FRAGMENTO SELECCIONADO:
━━━━━━━━━━
Tan lejos elevamos ese ostracismo que llegamos a volverlo contra nosotros mismos; nos negamos a reconocernos en el viejo que seremos: “De todas las realidades [la vejez] es quizá aquella de la que conservamos más tiempo en la vida una noción puramente abstracta” ha señalado justamente Proust. Todos los hombres son mortales: lo piensan. Muchos de ellos llegan a viejos: casi nadie prevé de antemano este avatar. Nada debería ser más esperado, nada es más imprevisto que la vejez. Cuando se los interroga sobre su futuro, los jóvenes, y sobre todo las muchachas, interrumpen la vida a los 60 años cuando más. Algunos dicen: “No llegaré hasta entonces, me moriré antes.” Y otros incluso: “Me mataré antes.” El adulto se comporta como si nunca hubiera de llegar a viejo. A menudo el trabajador se queda estupefacto cuando suena la hora de la jubilación: la fecha estaba fijada de antemano, la conocía, hubiera debido prepararse. El hecho es que –a menos de estar seriamente politizado- hasta último momento ese saber le había sido extraño.
━━━━━━━━━━
Entradas guardadas:
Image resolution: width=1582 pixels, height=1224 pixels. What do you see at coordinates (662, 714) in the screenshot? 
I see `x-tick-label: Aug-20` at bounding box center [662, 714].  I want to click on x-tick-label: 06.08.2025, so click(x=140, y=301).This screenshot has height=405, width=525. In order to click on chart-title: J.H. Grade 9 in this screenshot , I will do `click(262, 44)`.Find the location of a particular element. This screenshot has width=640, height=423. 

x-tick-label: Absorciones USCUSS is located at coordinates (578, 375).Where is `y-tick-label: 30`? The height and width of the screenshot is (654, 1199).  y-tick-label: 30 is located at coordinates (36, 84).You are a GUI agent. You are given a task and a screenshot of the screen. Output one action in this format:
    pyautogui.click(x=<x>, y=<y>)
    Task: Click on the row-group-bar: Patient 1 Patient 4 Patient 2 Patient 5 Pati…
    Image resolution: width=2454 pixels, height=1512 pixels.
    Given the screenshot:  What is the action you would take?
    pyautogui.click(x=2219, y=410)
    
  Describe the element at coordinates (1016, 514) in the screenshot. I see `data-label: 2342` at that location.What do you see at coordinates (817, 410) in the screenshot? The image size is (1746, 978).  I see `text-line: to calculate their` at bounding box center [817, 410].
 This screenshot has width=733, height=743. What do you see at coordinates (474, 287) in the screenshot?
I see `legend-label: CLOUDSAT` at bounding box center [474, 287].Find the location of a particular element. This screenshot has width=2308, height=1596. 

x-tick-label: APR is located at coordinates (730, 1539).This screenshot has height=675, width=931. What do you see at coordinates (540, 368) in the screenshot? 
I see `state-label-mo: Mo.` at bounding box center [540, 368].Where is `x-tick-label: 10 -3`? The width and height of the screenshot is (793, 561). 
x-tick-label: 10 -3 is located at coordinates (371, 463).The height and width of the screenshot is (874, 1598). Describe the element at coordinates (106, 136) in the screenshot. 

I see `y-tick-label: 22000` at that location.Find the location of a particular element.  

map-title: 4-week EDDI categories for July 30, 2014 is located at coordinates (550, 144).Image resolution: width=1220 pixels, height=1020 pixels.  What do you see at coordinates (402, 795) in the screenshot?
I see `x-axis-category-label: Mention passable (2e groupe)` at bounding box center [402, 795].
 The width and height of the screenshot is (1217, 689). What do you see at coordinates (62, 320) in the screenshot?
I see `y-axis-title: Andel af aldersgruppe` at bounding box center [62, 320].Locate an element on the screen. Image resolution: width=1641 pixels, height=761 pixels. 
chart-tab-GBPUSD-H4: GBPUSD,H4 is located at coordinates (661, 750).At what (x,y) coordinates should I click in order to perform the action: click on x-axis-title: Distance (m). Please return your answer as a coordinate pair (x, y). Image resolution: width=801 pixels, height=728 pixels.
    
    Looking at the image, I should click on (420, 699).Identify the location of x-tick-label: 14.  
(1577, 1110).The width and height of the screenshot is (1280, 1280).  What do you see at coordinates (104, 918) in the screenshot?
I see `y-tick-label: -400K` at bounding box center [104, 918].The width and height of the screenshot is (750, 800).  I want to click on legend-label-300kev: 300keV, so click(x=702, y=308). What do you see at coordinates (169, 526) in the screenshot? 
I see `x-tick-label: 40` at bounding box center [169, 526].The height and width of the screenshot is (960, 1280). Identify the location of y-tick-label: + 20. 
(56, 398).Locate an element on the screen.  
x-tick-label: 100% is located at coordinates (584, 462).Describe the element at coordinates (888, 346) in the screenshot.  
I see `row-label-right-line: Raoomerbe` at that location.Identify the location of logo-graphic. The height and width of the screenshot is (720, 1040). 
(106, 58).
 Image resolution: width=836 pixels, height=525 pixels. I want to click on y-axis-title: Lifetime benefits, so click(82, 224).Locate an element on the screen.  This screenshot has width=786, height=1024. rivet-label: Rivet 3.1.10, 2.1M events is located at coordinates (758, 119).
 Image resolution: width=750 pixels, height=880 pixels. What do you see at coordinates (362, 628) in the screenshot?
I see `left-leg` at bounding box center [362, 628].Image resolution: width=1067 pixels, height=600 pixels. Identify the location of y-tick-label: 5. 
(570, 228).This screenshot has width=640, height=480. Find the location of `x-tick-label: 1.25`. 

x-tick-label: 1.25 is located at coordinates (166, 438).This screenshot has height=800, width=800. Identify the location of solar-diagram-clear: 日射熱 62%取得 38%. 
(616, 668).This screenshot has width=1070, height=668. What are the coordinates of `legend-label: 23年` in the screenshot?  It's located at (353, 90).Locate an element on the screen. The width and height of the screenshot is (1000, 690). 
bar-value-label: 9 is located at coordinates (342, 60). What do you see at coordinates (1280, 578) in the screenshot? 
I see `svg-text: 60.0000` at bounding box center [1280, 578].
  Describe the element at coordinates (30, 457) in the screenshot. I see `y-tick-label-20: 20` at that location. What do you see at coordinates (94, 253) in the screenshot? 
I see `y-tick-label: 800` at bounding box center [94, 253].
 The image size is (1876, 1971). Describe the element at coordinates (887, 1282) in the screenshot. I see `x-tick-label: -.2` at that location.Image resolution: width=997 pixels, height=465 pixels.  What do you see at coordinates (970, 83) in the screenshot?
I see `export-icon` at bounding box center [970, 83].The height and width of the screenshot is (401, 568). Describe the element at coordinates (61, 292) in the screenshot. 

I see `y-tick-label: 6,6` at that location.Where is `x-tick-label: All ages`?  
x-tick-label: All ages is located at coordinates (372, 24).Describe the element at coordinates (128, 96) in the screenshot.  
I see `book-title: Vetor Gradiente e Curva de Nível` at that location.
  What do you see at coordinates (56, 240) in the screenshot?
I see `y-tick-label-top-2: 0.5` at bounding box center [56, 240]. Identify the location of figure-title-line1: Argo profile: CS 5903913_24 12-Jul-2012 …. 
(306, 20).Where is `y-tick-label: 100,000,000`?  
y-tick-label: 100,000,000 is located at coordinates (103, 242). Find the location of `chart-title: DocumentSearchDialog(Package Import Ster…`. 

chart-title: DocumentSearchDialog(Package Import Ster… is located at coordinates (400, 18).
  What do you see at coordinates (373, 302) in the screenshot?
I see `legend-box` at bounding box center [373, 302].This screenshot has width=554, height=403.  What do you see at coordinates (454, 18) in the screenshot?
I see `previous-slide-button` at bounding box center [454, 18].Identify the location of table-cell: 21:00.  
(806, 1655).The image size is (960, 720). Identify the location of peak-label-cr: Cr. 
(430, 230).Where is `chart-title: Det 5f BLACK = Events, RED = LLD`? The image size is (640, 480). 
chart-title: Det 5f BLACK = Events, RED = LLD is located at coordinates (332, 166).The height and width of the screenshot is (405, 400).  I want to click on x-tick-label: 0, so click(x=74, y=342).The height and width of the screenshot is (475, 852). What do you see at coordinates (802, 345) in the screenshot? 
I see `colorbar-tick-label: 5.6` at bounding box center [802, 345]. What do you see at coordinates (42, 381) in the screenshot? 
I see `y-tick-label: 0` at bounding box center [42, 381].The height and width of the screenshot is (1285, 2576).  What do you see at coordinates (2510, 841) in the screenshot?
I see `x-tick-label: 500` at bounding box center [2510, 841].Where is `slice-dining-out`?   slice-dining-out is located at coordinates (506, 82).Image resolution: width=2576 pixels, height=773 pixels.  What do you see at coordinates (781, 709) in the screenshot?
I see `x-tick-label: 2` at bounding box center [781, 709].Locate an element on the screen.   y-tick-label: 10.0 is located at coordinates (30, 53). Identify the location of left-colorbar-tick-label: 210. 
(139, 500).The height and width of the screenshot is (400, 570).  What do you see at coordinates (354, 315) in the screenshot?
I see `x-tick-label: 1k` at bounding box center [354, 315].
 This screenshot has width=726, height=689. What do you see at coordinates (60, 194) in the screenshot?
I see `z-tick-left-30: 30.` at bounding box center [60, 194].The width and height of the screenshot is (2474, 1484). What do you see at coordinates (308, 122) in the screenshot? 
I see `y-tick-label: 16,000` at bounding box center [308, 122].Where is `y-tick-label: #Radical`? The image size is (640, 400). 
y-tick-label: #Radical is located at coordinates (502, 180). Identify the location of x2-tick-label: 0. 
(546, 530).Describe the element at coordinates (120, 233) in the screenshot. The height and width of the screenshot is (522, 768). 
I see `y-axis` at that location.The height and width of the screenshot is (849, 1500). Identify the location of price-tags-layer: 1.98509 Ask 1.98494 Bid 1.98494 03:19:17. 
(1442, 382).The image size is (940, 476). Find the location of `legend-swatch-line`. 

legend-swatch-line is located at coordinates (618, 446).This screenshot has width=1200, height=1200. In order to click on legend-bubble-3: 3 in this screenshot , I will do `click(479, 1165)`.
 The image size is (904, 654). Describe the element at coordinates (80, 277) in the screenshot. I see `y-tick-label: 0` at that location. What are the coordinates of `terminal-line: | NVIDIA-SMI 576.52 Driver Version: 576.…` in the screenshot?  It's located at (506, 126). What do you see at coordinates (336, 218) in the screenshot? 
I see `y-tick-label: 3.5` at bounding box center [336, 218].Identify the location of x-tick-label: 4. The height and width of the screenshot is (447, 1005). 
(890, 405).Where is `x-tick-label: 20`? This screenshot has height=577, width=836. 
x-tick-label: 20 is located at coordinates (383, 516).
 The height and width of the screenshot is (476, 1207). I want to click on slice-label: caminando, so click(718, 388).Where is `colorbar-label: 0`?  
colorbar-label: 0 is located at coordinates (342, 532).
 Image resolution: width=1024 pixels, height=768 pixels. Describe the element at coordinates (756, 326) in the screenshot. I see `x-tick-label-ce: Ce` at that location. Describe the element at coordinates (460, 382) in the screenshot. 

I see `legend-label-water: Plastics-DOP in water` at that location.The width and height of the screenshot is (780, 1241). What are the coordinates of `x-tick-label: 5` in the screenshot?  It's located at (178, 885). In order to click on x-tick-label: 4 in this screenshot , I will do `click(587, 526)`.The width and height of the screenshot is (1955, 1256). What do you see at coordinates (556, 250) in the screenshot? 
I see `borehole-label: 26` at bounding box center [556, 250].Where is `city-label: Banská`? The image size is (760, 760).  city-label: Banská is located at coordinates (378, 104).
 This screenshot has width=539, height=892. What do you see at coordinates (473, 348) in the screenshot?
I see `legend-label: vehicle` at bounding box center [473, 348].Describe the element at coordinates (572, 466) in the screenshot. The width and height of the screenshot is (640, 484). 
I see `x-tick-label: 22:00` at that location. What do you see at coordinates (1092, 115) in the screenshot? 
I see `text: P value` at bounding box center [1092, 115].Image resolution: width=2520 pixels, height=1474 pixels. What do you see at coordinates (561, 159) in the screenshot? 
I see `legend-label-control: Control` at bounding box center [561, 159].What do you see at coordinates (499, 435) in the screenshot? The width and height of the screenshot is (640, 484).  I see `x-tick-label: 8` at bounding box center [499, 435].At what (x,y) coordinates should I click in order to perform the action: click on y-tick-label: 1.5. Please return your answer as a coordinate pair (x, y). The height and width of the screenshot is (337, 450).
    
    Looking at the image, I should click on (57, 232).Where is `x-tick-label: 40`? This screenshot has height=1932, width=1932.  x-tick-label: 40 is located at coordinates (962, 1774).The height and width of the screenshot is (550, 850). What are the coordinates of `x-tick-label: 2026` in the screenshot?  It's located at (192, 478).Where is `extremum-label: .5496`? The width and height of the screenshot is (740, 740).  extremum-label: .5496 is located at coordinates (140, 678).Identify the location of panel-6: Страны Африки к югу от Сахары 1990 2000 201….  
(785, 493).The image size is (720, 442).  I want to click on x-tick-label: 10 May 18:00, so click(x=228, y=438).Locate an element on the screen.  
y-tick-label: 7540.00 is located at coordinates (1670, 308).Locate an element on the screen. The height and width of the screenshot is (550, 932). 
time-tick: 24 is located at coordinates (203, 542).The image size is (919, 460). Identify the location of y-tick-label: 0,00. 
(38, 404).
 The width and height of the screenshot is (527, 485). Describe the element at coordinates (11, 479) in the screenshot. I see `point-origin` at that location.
━━━━━━━━━━
CONSIGNAS DE TRABAJO:
1. Según el fragmento sobre la vejez, ¿hasta qué edad como máximo imaginan su vida los jóvenes cuando se los interroga sobre su futuro?
2. Prosigue el fragmento sobre la vejez a partir de su última frase.

RESPUESTAS ESCRITAS:
1. Hasta los 60 años cuando más.

2.
Llegado el momento, y ya al irse acercando, por lo común se prefiere la vejez a la muerte. Sin embargo, a distancia, consideramos con más lucidez a esta última. Forma parte de nuestras posibilidades inmediatas, nos amenaza a toda edad; a veces llegamos a rozarla; con frecuencia le tenemos miedo. En cambio nadie se vuelve viejo en un instante: jóvenes o en la fuerza de la edad, no pensamos, como Buda, que estamos habitados ya por nuestra futura vejez, separada de nosotros por un tiempo tan largo que se confunde a nuestros ojos con la eternidad; ese futuro lejano nos parece irreal. Y además los muertos no son nada, pero en cierta manera tranquiliza, no plantea problema. “Ya no seré”: conservo mi  identidad en esa desaparición[5]. A los 20, a los 40 años pensarme vieja es pensarme otra. Hay algo aterrador en toda metamorfosis. De niña me quedaba estupefacta y hasta me angustiaba cuando imaginaba que un día había de transformarme en persona mayor. Pero el deseo de seguir siendo uno mismo generalmente queda compensado a esa tierna edad por las ventajas considerables de la condición de adulto. En tanto que la vejez aparece como una desgracia: aun entre las gentes a las que se les considera bien conservadas, la decadencia física que entraña salta a los ojos. Porque la especie humana es aquella en que los cambios debidos a los años son más espectaculares. Los animales se consumen, se descarnan, se debilitan, no se metamorfosean. Nosotros sí. Se nos aprieta el corazón cuando al lado de una joven hermosa vemos su reflejo en el espejo de los años futuros: su madre. Los indios nambikwaras, cuenta Lévi-Strauss, tienen una sola palabra para decir “joven y bello” y otra para decir “viejo y feo”.simone

 

La vejez es algo que sólo concierne a los demás

Ante la imagen que los viejos nos proponen de nuestro futuro, somos incrédulos; una voz en nosotros murmura absurdamente que no nos ocurrirá. Antes de que nos caiga encima, la vejez es algo que sólo concierne a los demás. Así se puede comprender que la sociedad logre disuadirnos de ver en los viejos a nuestros semejantes.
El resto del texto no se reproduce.